→ **Vorliegender Textauszug**
---
BvB: Als Mitbegründerin dieser Foundation glaube ich, dass die Spirituelle Meister stärker als andere in der Lage sind, das Bewusstsein für den Wert des lebendigen Wassers ihren Schülern weiter zu vermitteln. Wenn sie mit friedlichen Gedanken dem Wasser entgegentreten, und ihre Schüler ihrem Beispiel folgen, werden wir allmählich imstande sein, mehr Frieden in uns selbst und mit anderen zu realisieren. Es geht dabei auch um ein liebevolles Betrachten des Wassers in uns selbst. Bewusst und friedlich Wasser zu trinken, die Begegnung mit Brunnen und Flüssen in der Natur und die friedliche Betrachtung als lebendige Wesen – dies alles hat eine unmittelbare heilende Wirkung auf die innere und äußere Struktur des Wassers. Lebendiges Wasser könnte uns zum Frieden transformieren, es braucht allerdings unser Engagement und unsere Aufmerksamkeit.
„In Zeiten des Krieges
lass in dir den Geist des Mitgefühls entstehen.
Hilf den Lebewesen,
überwinde den Wunsch zu kämpfen.
Wo immer die Schlacht tobt,
nutze all‘ deine Macht,
die Kräfte beider Seiten gleich zu halten
und tritt ein in den Streit, um zu versöhnen“
Aus dem Vimalakirti Nirdesha Sutra
Cornelius von Collande: Sozial engagiertes Zen der Zen-Peacemakers
Cornelius, du engagierst dich seit vielen Jahren bei den Zen-Peacemakern in der Tradition von Bernie Glassman. Magst du uns kurz die Inhalte Eurer Tätigkeit skizzieren?
---
→ **Was zu tun ist**
• 1. Welche Rolle hat BvB laut dem Textauszug über Wasser und Frieden bei der Foundation?
• 2. Setzen Sie den Textauszug über Wasser und Frieden im Anschluss an seinen letzten Satz fort.
Die Datensätze sind eigenständiges Material und gehören nicht zum Textauszug.

[Gespeicherte Einträge]
---
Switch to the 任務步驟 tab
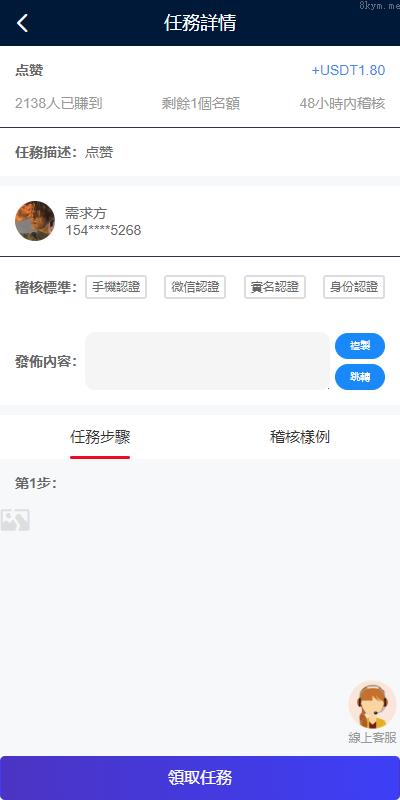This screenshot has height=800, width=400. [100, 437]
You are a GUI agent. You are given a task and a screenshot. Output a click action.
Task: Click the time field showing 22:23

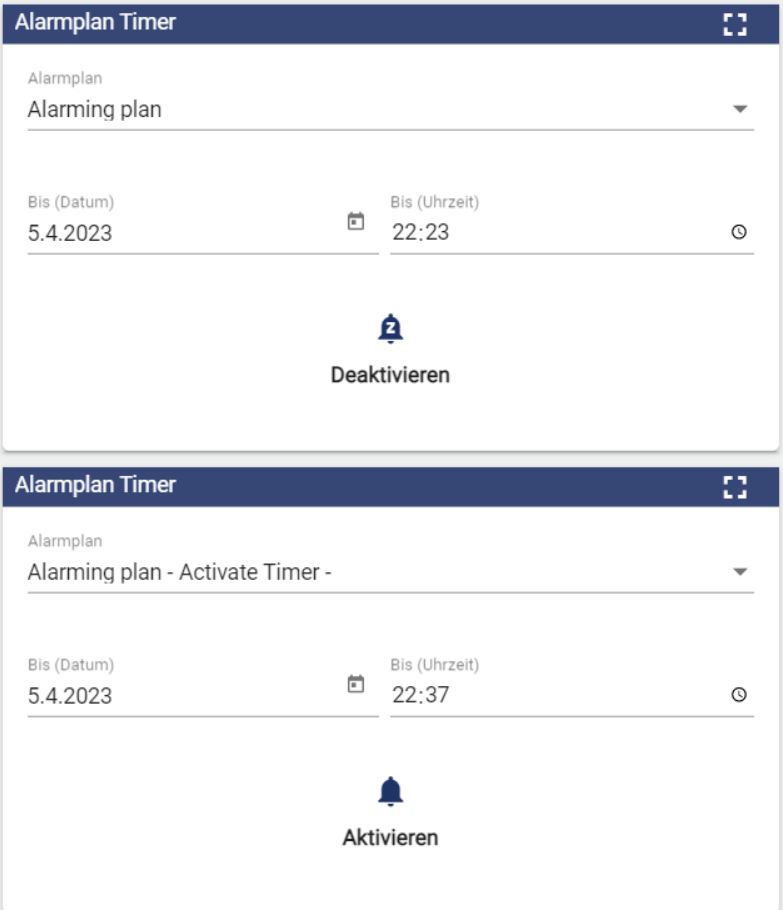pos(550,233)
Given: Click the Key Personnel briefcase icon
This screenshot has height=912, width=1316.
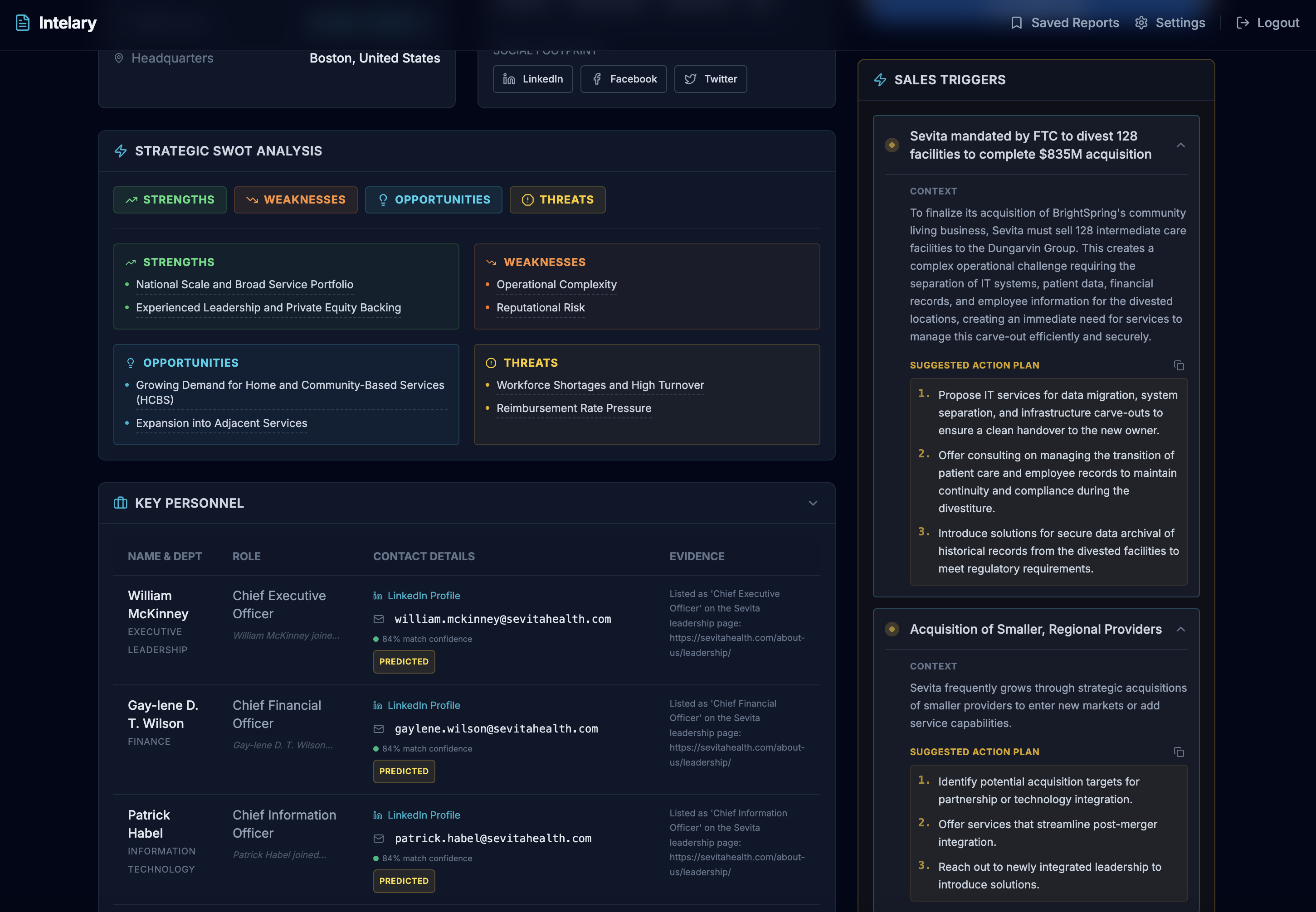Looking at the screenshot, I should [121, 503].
---
→ **Antworten je Aufgabe**
• 1. BvB ist Mitbegründerin der Foundation.

• 2.
Cornelius von Collande: Als Zen-Peacemaker (Friedensstifter) gehe ich nicht der Frage nach: „Was soll ich tun?“. Ich folge vielmehr der Frage: „Welche Haltung ist Not-wendig, damit getan wird, was zu tun ist?“ Als Orientierung folge ich dabei den drei Grundsätzen der Zen-Peacemakers: Der erste lautet „Nicht wissen“, denn Nichtwissen sprengt Konzepte und Vorurteile, Nichtwissen ist der Zustand offener Präsenz.
Der zweite lautet „Bezeugen“, also das Sich verbinden mit einem Individuum, einer Situation, einem Ort. Bezeugen ist der Prozess vom Nichtwissen zum intimen Begreifen. Der dritte „Handeln“ – ein Handeln, das aus „Nicht wissen“ und „Bezeugen“ entsteht. Eine ganzheitliche, angemessene Antwort, die jetzt, für diese Person, diesen Ort, diese Situation am angemessensten ist.
Was sind eure konkreten Projekte?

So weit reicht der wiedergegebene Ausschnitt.